Victoire Ingabire, figure de l’opposition rwandaise, est sortie de prison

Le président Paul Kagame a annoncé la libération anticipée de plus de 2 000 prisonniers.

« Je remercie le président qui a permis cette libération », a dit l’opposante Victoire Ingabire alors qu’elle quittait la prison de Mageragere dans la capitale rwandaise, Kigali, le 15 septembre 2018. JEAN BIZIMANA / REUTERS

Une des principales figures de l’opposition rwandaise, Victoire Ingabire, est sortie de prison samedi 15 septembre dans le cadre de la libération anticipée de plus de 2 000 prisonniers décidée la veille par le président Paul Kagame, qui dirige son pays d’une main de fer depuis près d’un quart de siècle.

« Je remercie le président, qui a permis cette libération », a dit l’opposante alors qu’elle quittait la prison de Mageragere dans la capitale rwandaise, Kigali. « J’espère que cela marque le début de l’ouverture de l’espace politique au Rwanda », a ajouté celle qui purgeait une peine de prison de quinze ans, appelant M. Kagame à « libérer d’autres prisonniers politiques ».

La libération surprise de 2 140 détenus, dont Mme Ingabire et le chanteur Kizito Mihigo, a été décidée lors d’un conseil des ministres vendredi, au cours duquel une mesure de grâce présidentielle a été approuvée. « Le conseil des ministres présidé par le président Paul Kagame a approuvé aujourd’hui la libération anticipée de 2 140 condamnés auxquels les dispositions de la loi leur donnaient droit, a précisé un communiqué du ministère de la justice.
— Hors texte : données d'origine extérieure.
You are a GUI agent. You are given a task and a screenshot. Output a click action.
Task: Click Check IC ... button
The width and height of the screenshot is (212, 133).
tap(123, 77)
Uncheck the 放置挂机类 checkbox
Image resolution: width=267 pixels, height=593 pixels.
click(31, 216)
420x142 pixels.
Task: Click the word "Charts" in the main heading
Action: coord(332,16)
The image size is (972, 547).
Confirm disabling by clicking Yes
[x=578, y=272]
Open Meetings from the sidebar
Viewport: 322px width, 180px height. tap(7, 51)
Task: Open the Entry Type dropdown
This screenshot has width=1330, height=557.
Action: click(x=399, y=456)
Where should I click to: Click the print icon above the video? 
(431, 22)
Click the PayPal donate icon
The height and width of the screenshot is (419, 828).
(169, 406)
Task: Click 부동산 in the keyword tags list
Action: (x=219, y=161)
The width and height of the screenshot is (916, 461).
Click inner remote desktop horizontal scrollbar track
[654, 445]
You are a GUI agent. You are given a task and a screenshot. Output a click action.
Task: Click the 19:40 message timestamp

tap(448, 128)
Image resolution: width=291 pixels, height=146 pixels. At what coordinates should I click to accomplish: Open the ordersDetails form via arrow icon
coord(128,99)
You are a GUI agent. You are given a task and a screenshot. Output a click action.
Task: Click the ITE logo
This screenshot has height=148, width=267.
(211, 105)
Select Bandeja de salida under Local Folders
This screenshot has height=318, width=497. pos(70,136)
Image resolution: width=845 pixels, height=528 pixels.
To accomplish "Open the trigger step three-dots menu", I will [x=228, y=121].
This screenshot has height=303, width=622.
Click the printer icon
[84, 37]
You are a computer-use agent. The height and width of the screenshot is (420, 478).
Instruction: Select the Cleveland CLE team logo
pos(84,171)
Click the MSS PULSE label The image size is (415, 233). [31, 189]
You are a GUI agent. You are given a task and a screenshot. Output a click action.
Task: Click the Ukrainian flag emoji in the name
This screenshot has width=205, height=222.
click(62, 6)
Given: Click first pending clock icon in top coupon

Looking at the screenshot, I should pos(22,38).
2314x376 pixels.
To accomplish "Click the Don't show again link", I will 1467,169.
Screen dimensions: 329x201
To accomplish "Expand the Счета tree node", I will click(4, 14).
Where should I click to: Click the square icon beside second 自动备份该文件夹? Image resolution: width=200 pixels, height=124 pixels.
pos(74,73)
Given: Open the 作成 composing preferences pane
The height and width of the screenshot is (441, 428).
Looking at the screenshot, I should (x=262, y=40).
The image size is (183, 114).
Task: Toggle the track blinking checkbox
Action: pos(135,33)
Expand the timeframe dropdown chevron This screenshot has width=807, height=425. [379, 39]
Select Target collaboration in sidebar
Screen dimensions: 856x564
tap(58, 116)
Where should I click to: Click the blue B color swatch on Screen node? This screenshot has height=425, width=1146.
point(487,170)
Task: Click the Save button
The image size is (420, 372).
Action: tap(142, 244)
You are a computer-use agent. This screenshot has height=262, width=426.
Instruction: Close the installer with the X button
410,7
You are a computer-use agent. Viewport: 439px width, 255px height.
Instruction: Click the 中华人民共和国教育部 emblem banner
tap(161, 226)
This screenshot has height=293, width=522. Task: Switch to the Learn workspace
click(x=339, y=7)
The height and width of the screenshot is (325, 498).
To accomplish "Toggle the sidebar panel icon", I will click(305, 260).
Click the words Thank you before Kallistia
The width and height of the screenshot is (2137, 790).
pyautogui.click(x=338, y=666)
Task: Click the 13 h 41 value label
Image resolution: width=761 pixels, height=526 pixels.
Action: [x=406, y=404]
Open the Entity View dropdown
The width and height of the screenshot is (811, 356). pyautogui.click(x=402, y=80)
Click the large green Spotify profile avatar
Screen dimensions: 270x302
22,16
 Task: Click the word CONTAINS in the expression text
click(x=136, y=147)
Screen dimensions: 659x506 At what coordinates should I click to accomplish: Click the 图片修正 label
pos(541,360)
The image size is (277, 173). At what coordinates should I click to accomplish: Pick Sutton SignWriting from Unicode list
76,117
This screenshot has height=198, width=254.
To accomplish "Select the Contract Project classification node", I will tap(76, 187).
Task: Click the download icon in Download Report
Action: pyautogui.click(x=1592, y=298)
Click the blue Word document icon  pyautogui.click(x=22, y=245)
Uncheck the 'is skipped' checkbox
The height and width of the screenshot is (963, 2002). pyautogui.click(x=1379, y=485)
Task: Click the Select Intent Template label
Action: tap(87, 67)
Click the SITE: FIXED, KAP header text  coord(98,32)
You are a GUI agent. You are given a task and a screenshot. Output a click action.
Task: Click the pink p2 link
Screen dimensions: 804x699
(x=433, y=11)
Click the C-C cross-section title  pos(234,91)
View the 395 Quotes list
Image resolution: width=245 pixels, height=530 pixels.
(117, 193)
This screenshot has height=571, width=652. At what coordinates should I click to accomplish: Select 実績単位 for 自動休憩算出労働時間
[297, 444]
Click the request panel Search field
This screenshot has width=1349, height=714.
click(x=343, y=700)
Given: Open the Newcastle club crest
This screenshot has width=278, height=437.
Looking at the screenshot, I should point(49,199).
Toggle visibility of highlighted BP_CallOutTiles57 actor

Parmi eux figurent M. Kizito Mihigo et Mme Victoire Ingabire Umuhoza, dont le reste de la peine a été commuée par prérogative présidentielle à la suite de leur dernières demandes de clémence déposées en juin de cette année. »

Quinze de ans de prison

Mme Ingabire avait été arrêtée en 2010, peu de temps après son retour au Rwanda, alors qu’elle voulait se présenter à la présidentielle contre Paul Kagame comme candidate du parti des Forces démocratiques unifiées (FDU-Inkingi), une formation d’opposition non reconnue par les autorités de Kigali. Cette économiste hutu, qui n’était pas au Rwanda pendant le génocide, avait avant cela passé dix-sept ans en exil aux Pays-Bas.

Elle purgeait une peine de quinze ans de prison prononcée en 2013 par la Cour suprême pour « conspiration contre les autorités par le terrorisme et la guerre » et « minimisation du génocide de 1994 » qui a fait 800 000 morts entre avril et juillet 1994, essentiellement parmi la minorité tutsi. Kigali l’avait accusée d’avoir nié la réalité du génocide en demandant que les auteurs de crimes contre les Hutu soient eux aussi jugés. Kizito Mihigo, un chanteur très populaire au Rwanda, avait été arrêté en 2015 et condamné à dix ans de prison pour conspiration en vue d’assassiner le président.